“Yes, now”
Later: “Will you have the brown tweed or the green’m?”
“The heather mixture. Janet, these stockings each have a hole in the heel. I wish you would not put me out stockings that are unfit to wear.”
She was in one of her tempers to-day, and no wonder. But as the cook had said at supper last night, “No one to give notice till a year ’as passed by.”
She was washing behind the screen, splashing and blowing. Then her teeth were being attacked. Work and forget, work and forget, till some plan emerged. She would send for Mabel Palmer and they would talk it out.
She almost fell asleep while Janet was doing her hair.
Diving upwards through the heather-mixture skirt, she said, “Tell William to ring up Mrs. Palmer, Norbury 27, you know, to ask her if she will come to tea to-day.”
“Yes’m.”
She struggled into the brown jumper and before the looking-glass put in the fox-head pin. There was old Pinch in the herbaceous border doing nothing already. She had never seen him about so early, it was really extraordinary. She looked a long time at Ralph in his photograph, but he was absolutely the same. His smile said nothing, gave her no advice, but only waited to be told what to do, just as he had been obeying the photographer then. He would have had more in common with the boy perhaps, would have been able to talk to him of pig-sticking out in India in the old 10th days. She could do nothing to distract him. But then he didn’t hunt, he didn’t shoot, he only fished and that sitting down, and he couldn’t fish now. Perhaps it was just as well he had given up huntin’ it would have been terrible had that been taken away from her suddenly.

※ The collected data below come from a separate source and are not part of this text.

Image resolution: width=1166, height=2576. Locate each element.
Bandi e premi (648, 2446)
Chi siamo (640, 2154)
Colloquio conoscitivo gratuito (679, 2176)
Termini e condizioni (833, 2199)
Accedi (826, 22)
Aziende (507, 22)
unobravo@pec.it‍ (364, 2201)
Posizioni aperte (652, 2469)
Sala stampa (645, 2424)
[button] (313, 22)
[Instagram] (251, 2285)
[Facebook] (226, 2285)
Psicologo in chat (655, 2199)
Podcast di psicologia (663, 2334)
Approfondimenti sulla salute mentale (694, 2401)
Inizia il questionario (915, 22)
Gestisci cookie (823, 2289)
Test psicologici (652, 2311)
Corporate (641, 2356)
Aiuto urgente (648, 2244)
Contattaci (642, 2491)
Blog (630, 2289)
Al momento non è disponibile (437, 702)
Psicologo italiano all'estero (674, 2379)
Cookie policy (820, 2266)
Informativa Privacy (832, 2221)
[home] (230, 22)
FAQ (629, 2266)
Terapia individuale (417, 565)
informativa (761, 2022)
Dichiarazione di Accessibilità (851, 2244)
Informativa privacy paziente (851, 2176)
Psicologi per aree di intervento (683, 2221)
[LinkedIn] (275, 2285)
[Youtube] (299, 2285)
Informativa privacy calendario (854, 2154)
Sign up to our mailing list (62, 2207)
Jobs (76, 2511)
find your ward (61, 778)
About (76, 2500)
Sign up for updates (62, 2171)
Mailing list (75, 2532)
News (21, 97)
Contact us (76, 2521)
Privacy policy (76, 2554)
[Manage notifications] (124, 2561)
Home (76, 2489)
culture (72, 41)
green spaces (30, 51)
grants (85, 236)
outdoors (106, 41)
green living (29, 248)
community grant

How heavy her skirt felt, and she was stiff. She felt old to-day, really old: this terrible affair coming suddenly like this, just when the Nursing Association was beginning to go a little better, too. And she could do nothing for the poor boy, nothing. But something must be done, there must be some way out. Of course, he would never see again, it was terrible, she had seen that the first time the doctors saw her at the hospital, where the appalling woman was head nurse. She had not had a ward all through the war for nothing, she had seen at once. Some occupation must be found for him, it was the future one had to think about, and Mabel Palmer might know of something. Or his friends might—but then he hadn’t any, or at any rate she had never seen them. There it was, first Ralph falling down dead of his heart on the stairs, and now fifteen years after her boy was blinded, worse than being dead. What could one say to him? What could one do?